I’m not a doctor or an expert on Alzheimer’s but over time you start to recognize the signs and patterns. We often misidentify Alzheimer’s as dementia. I, like most people, didn’t even know there was a difference and thought they were interchangeable or that dementia simply progresses into Alzheimer’s.

Yesterday, as I watched the news reels on the current occupant of the White House surrounded by children while signing a proclamation to revive the Presidential Physical Fitness Award, my certificate from 5th grade is somewhere in the archives.

He started by asking the kids, “Barack Hussein Obama. Have you heard of him?” in the same tone you would say a cuss word.

“We had the Obama administration, which phased out this wonderful tradition of physical fitness. Thank you, Barack, very much, great job.”

Then he went into familiar territory, things we have heard repeated so often that they almost play on a loop now: a transgender woman who broke a record in powerlifting, how the 2020 election was rigged, getting the Nobel Prize, the fake news, etc.

People call this unhinged and insane. As of today, I don’t.

I’ve witnessed what this looks like firsthand. I see it every day, the forgetting what was said five minutes ago, random wandering, talking about curtains in the middle of a conversation, proclamations about the great things he’s accomplished that nobody else has ever done.

The Sundown syndrome may be the most telling indication, late at night when confusion, anxiety, agitation, fear, or restlessness become noticeably worse. Late-night tweets and posts in rapid succession. Suspicious. Angry. Anxious. Paranoid.

Look up why this happens and tell me it doesn’t seem to fit.

If Alzheimer’s causes people to retreat into the strongest and most repeated parts of their memory, I sometimes wonder what happens to a person whose inner world was built around grievance, racism, fear, humiliation, and anger. What loops in the mind when compassion was never practiced as deeply as resentment? Both my dad and mother-in-law grew up in a different era, but neither carried a need for retribution. Even in decline, their memories returned to work, family, dances, stories, survival, and ordinary life.
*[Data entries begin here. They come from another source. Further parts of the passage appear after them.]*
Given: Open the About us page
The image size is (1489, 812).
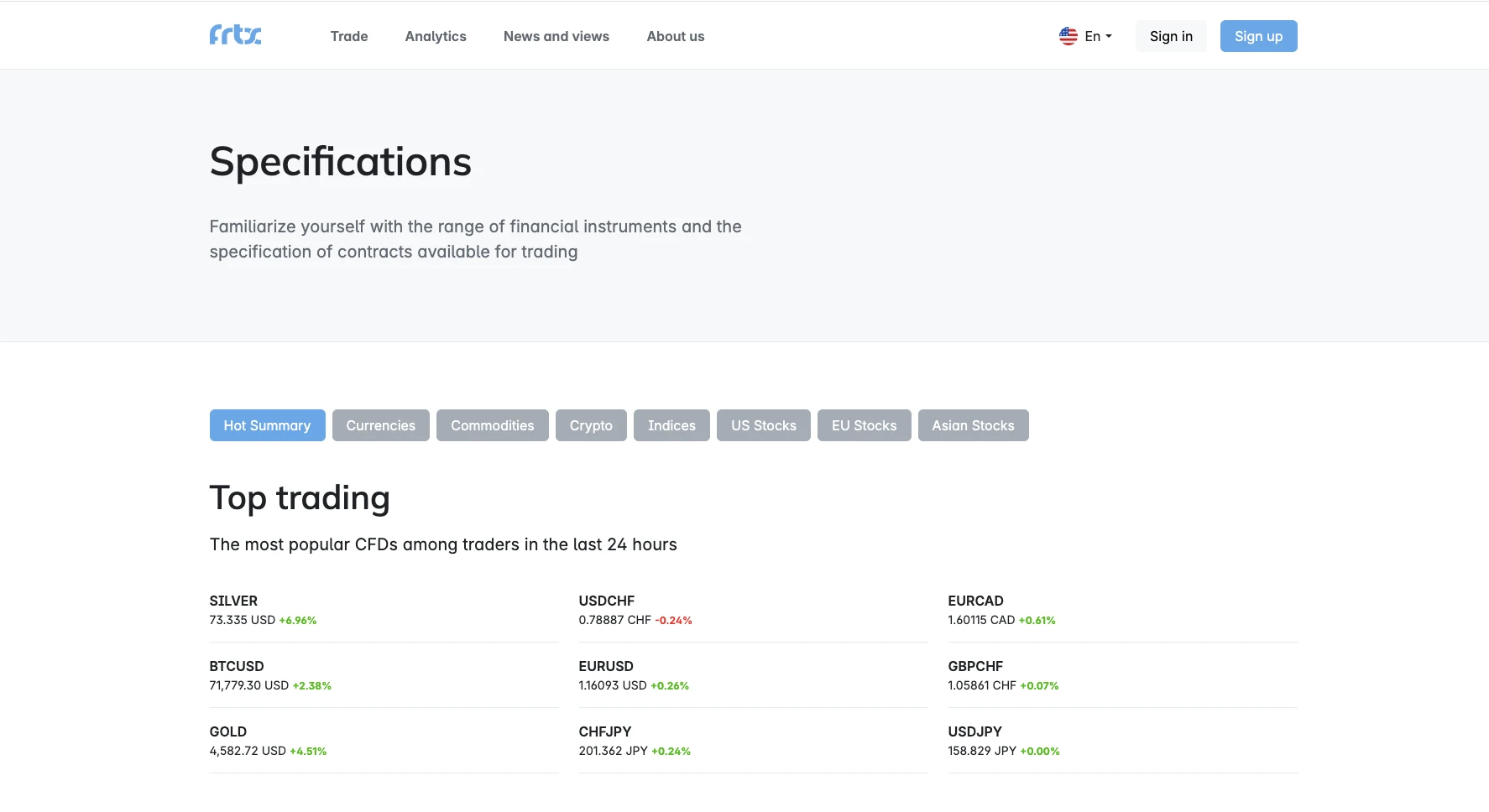Looking at the screenshot, I should click(675, 36).

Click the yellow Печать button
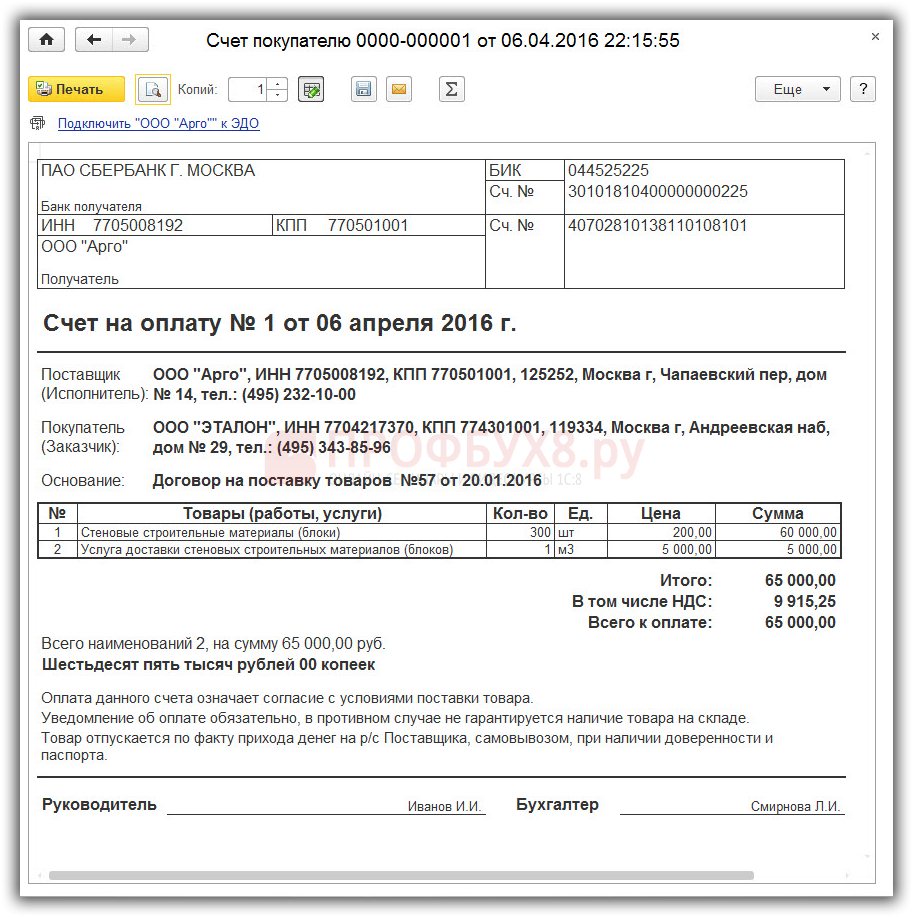click(x=76, y=89)
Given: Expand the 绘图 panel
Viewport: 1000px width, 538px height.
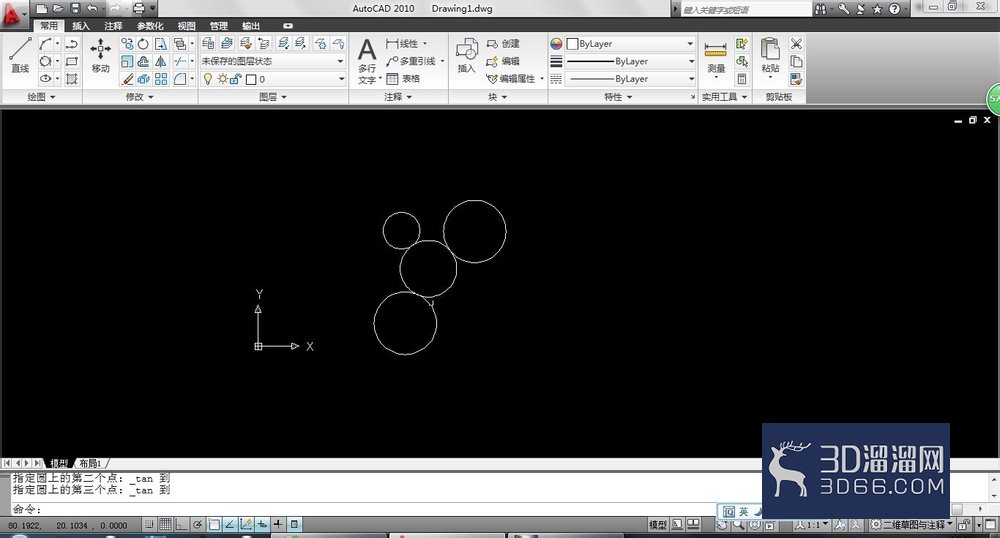Looking at the screenshot, I should click(41, 97).

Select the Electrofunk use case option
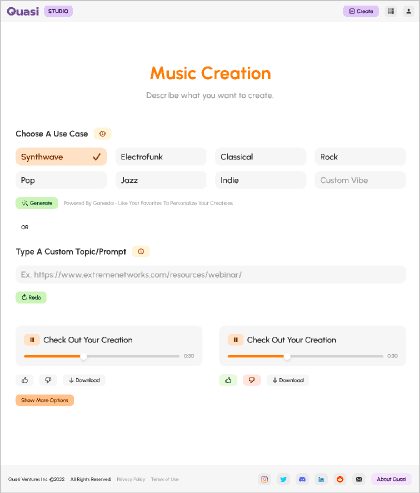[161, 157]
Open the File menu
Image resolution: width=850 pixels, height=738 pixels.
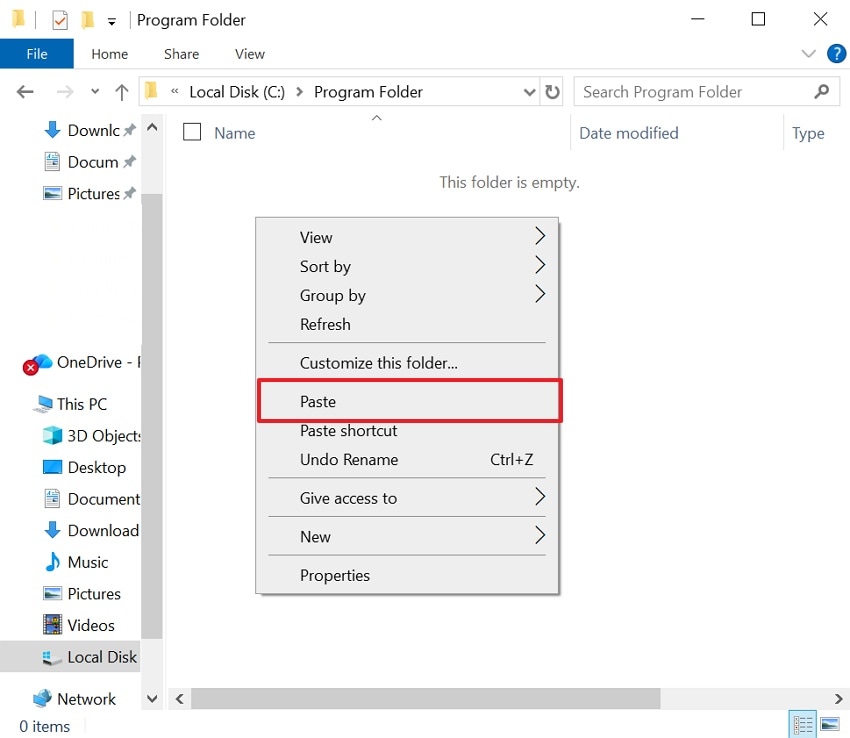coord(37,54)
My dad beat up his roommate the first night in the nursing home because there was a strange white man in his house. He had a private room after that.
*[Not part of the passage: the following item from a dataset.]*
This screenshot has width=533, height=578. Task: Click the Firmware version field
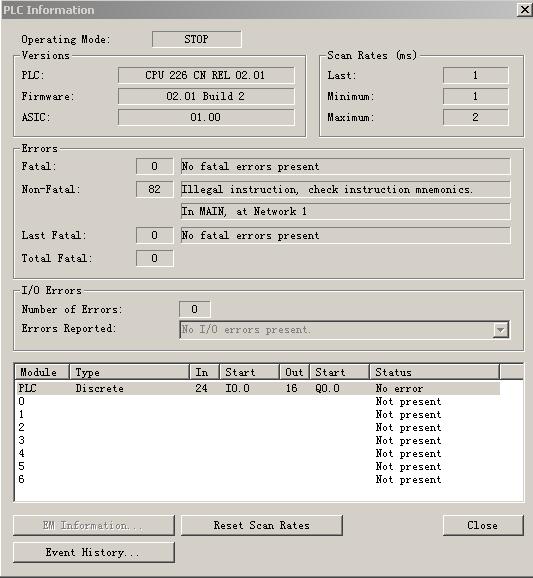206,96
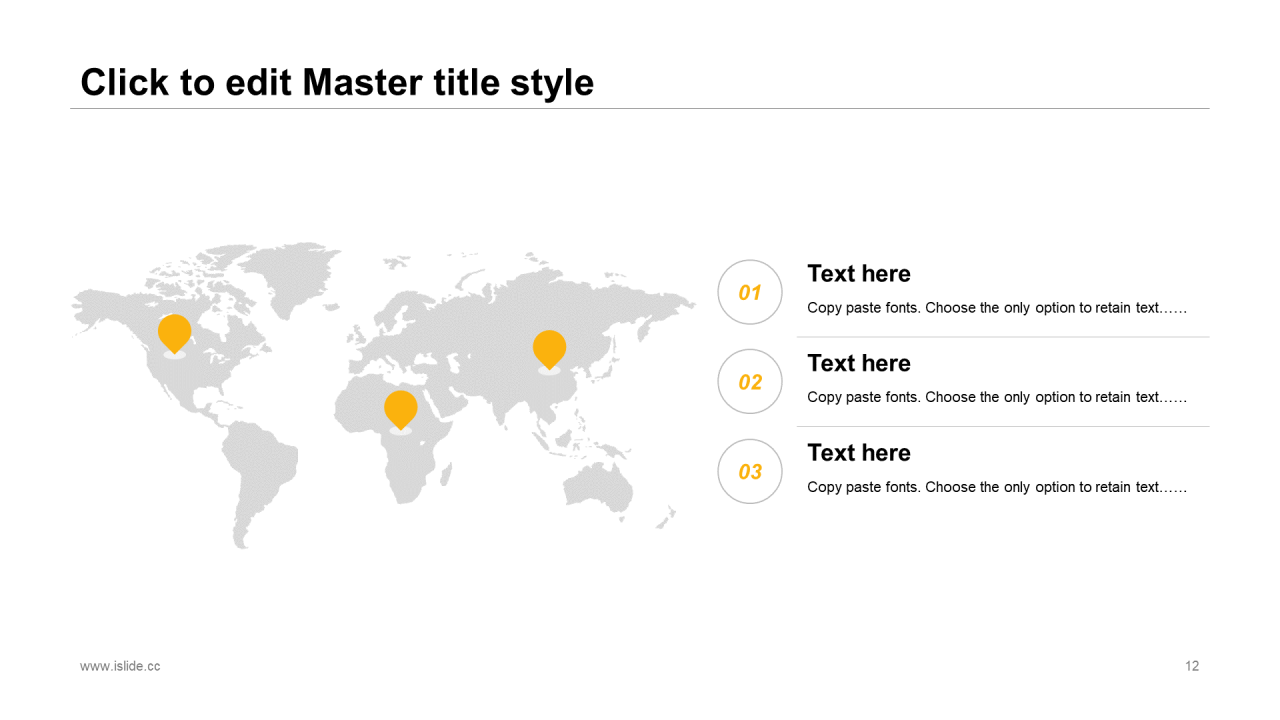Select the orange map pin over Africa
This screenshot has width=1280, height=720.
tap(401, 409)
Allegedly, Ronald Reagan’s Alzheimer’s started while he was still in office, but there was no way the public could know about it. The country would have gone into panic.

If you ask my mother-in-law if she is hungry, she will often tell you, “Yeah, I could eat something,” even if she just finished eating ten minutes ago.

Finally, you don’t give the Montreal Cognitive Assessment repeatedly if you are not concerned that the decline is rapid.

And once you’ve lived with Alzheimer’s up close, once you’ve watched memory unravel in real time, some things stop looking political and start looking painfully familiar.